Google's strategy was in evidence in its "bidding" for a chunk of wireless spectrum in the US this year. Google tabled a bid not to win the auction, but so it could enforce rules on the eventual winner, Verizon. And these rules (eventually watered down in a compromise) made it much harder for the winner to cross subsidize data using those traditionally profitable voice revenues.

It's under the flags of "open access" and "net neutrality" that the battle is being conducted - and now neutrality has arrived in Europe.

What's on the table

Last year the Commission formally proposed the establishment of a new pan-European watchdog, the ETMA or European Telecom Market Authority, taking over many of the powers of the 27 member states' national regulators such as OFCOM. This year, discussions on telecommunications reform ("The Telecoms Package") began in earnest, and this included the establishment of a super-regulator.

In September, the Commission published an amendment to the Universal Service Directive, or to give its official title, Directive 2002/22/EC of the European Parliament and of the Council.

A new Article, 22.3, proposes:

In order to prevent degradation of service and slowing of traffic over networks, the Commission may, having consulted the Authority, adopt technical implementing measures concerning minimum quality of service requirements to be set by the national regulatory authority on undertakings providing public communications networks.

This establishes a role for the new super-quango: deciding what's acceptable performance. It's a benign-sounding intervention, but nevertheless it's a precedent - the draft of the first chapter of a book that has never before been written.

However it was at the European Parliamentary committee stage that Google scored its coup, asking the Socialist delegation to include language almost identical to the requirement that split the FCC down the middle. Here's the EP's draft text:

A national regulatory authority may issue guidelines setting minimum quality of services requirements, and if appropriate, take other measures in order to prevent degradation of service and slowing of traffic over networks, and to ensure that the ability of users to access or distribute lawful content or to run lawful applications and services of their choice is not reasonable restricted.

The key change is that Parliament wants local regulators to set the rules, not the Commission. But at a stroke, Europe inserted itself in the role of deciding what content is lawful, and what applications are legal.

The French Presidency has suggested the following compromise:

In order to prevent degradation of service and hindering or slowing of traffic over networks, and to ensure that the ability of users to access or distribute lawful content or to run lawful applications and services of their choice is not unreasonably restricted, Member States shall ensure that national regulatory authorities are able to set minimum quality of service requirements on undertakings providing public communications networks.

The Commission may, having consulted the Authority, adopt technical implementing measures concerning minimum quality of service requirements to be set by the national regulatory authority on undertakings providing public communications networks.
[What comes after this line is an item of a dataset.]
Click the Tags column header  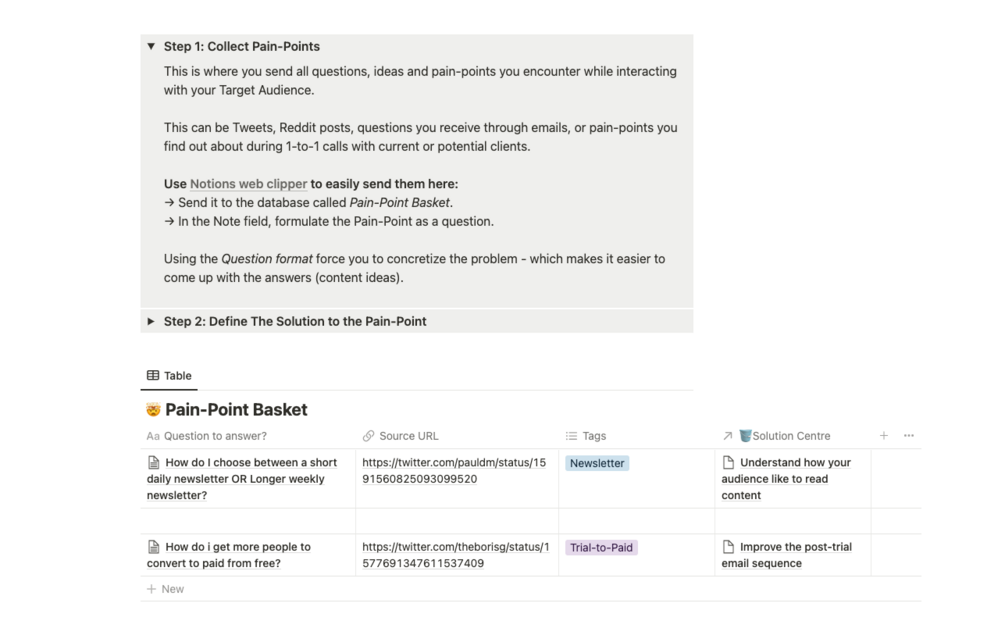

Amazingly, the historic decision to regulate was inserted without any groundswell of support from the public: petitions, or interventions from Google-sponsored law academics, as was the case with "net neutrality" in the US. Judging from our mailbag, users are concerned with mis-selling, peak/off peak throttling and Phorm, rather than the absence of a Rule Book.

One of the paradoxes of regulating freedom is that once it's written down, we discover we have less than we had before. From the successful anarchy we have today, the scramble is now on to define "Lawful Applications", and "Non Discriminatory" network management, which open up a Pandora's Box of issues.

But will it fly?

Thanks to the intervention of a heavyweight, almost certainly.